Finalmente, importa considerar, creio, o sentimento
instalado em Portugal de que não acontece nada, faça-se o que se fizer. Este
sentimento que atravessa toda a nossa sociedade e camadas sociais é devastador
do ponto de vista de regulação dos comportamentos, ou seja, podemos fazer
qualquer coisa porque não acontece nada, a “grandes” e a “pequenos”, mas
sobretudo a grandes, o que aumenta a percepção de impunidade dos “pequenos”.
Considerando este quadro, creio que, independente de
dispositivos de formação e apoio, com impacto quer preventivo, quer na actuação
em caso de conflito, obviamente úteis, o caminho essencial é a revalorização da
função docente tarefa que exige o envolvimento de toda a comunidade e a
retirada da educação da agenda da partidocracia para a recolocar como
prioridade na agenda política.
Definitivamente, a valorização social e profissional dos
professores, em diferentes dimensões é uma ferramenta imprescindível a um
sistema educativo com mais qualidade sendo esta valorização uma das dimensões
identificadas nos sistemas educativos mais bem considerados.

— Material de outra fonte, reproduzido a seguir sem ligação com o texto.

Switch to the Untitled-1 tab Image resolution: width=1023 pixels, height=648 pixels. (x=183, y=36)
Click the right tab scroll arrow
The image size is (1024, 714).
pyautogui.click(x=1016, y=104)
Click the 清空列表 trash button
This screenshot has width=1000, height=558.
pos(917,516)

Por outro lado, a cultura profissional e institucional em
boa parte das nossas escolas e agrupamentos é ainda marcada por um excesso de
individualismo. Quero dizer com isto que, lamentavelmente, os professores
evidenciam níveis de cooperação e partilha profissional abaixo do que seria
desejável. As razões serão várias e não cabem aqui, mas creio que justificam,
muitas vezes, a não realização de queixas de incidentes, muitas vezes graves,
por receio de exposição e demonstração de fragilidades face a colegas e
responsáveis, o que uma cultura de maior cooperação atenuaria. Acresce ainda
que, por desatenção, incompetência ou negligência da tutela, de direcções de
escolas e agrupamentos, não se vai mais longe na definição de dispositivos de
apoio, recorrendo a outros docentes mais experientes ou à presença de dois
professores por exemplo, que dariam aos professores apoio e confiança para o
trabalho com os seus alunos, não se sentindo entregues a si próprios e com
receio de "enfrentar" os alunos e os pais, a pior das situações em
que um docente se pode sentir.
É ainda fundamental que se agilizem, ganhem eficácia e sejam
divulgados os processos de avaliação ou julgamento, e a punição e
responsabilização séria dos casos verificados, o que contribuirá para combater,
justamente, a ideia de impunidade.
Neste quadro, a definição de crime público para as ofensas a professores, o agravamento de penas ou a isenção de custas judiciais para os queixosos, podendo ser factores de protecção, não serão, certamente e só por si, a solução.